Where do Vigors fit into Columbia? I don’t know, and neither does Infinite. There are advertisements for Vigors all over the city, and you can find bottles of the stuff lying around, but very few Columbians use them. In a society that espouses racial purity, you’d think Vigors would be more of an issue. After all, they can turn a person into a demigod regardless of race. But this never comes up. If anything, [the main villain] Comstock appears to tacitly embrace the sale of Vigors. There’s a difference between plot holes, which are excusable, and a disregard for internal logic. Vigors belong to the latter category.

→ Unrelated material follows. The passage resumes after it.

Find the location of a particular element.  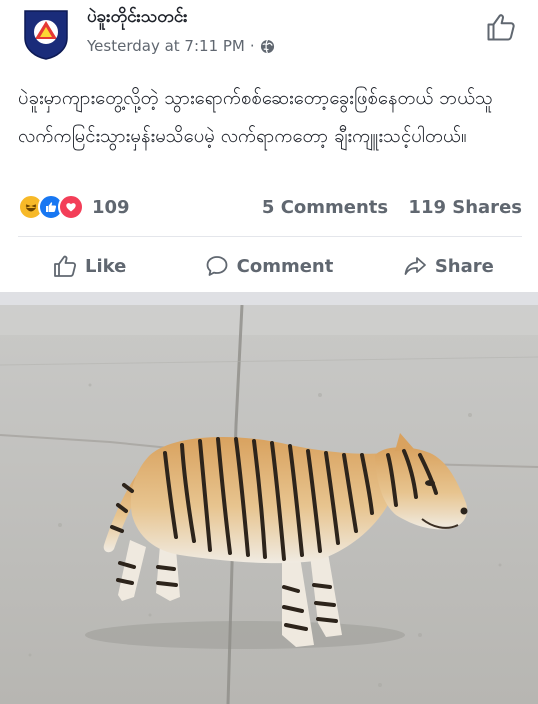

And along those lines, it seems downright odd that there would be so many ammunition vending machines all over the place, especially since there’s this whole uprising/revolution that Comstock is trying to hard to quell. I can’t necessarily speak more about that until I get to the spoiler post, but purely in terms of game mechanics, it’s striding a very fine line between aiding the player in combat and distracting the player’s brain who’s trying to make sense of everything they see. In a game like this, where you can tell that every single object has been placed with deliberate care and purpose, it just seems weird.
I should probably stop now, before I start saying things that I shouldn’t say in a non-spoiler post.